* **STUDY MATERIAL**:
• • • • •
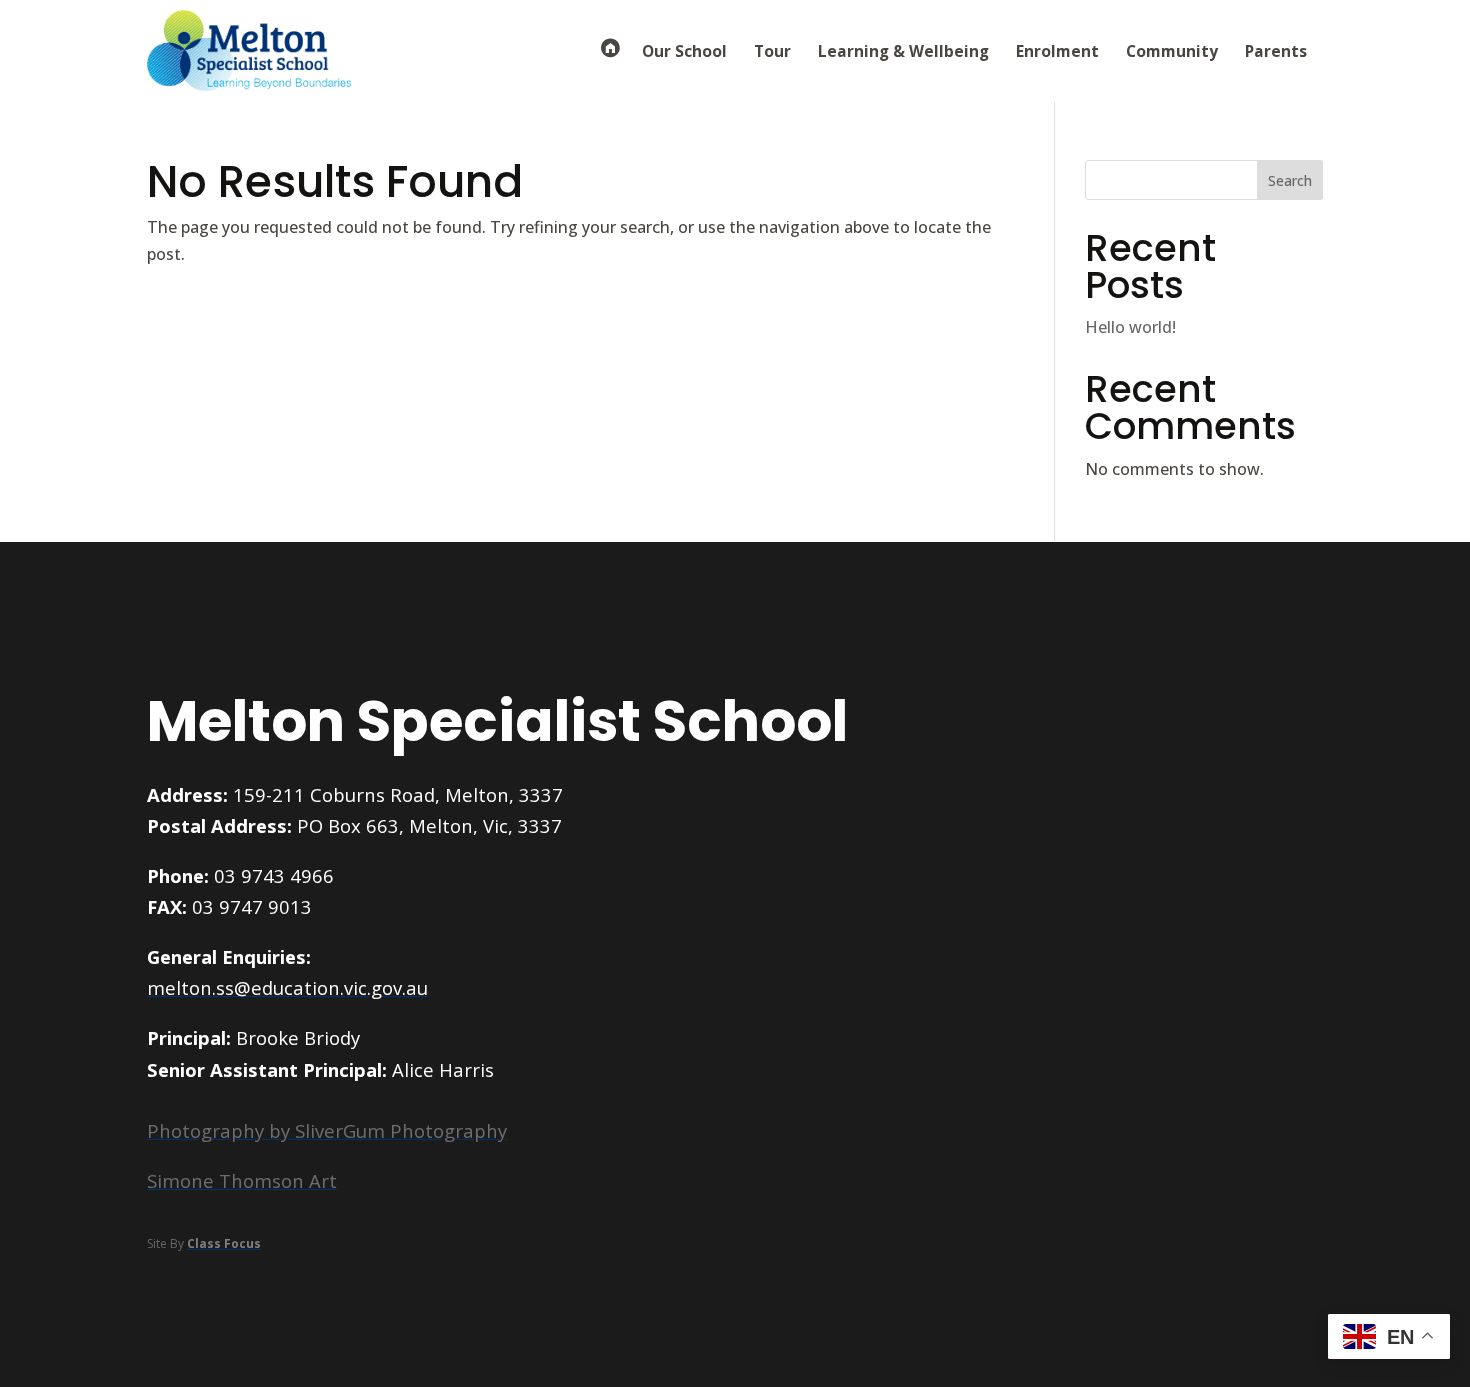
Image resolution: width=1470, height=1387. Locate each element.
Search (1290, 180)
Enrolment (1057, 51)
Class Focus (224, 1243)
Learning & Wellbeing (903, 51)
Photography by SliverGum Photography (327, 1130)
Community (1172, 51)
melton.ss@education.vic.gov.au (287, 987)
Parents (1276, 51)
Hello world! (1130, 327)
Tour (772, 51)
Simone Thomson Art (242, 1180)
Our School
• • • • •
* **EXERCISE REQUIREMENTS**:
Images are to be omitted; repeat the remaining data above exactly.

* **EXERCISE RESPONSE**:
Image resolution: width=1470, height=1387. Locate each element.
Search (1290, 180)
Enrolment (1057, 51)
Class Focus (224, 1243)
Learning & Wellbeing (903, 51)
Photography by SliverGum Photography (327, 1130)
Community (1172, 51)
melton.ss@education.vic.gov.au (287, 987)
Parents (1276, 51)
Hello world! (1130, 327)
Tour (772, 51)
Simone Thomson Art (242, 1180)
Our School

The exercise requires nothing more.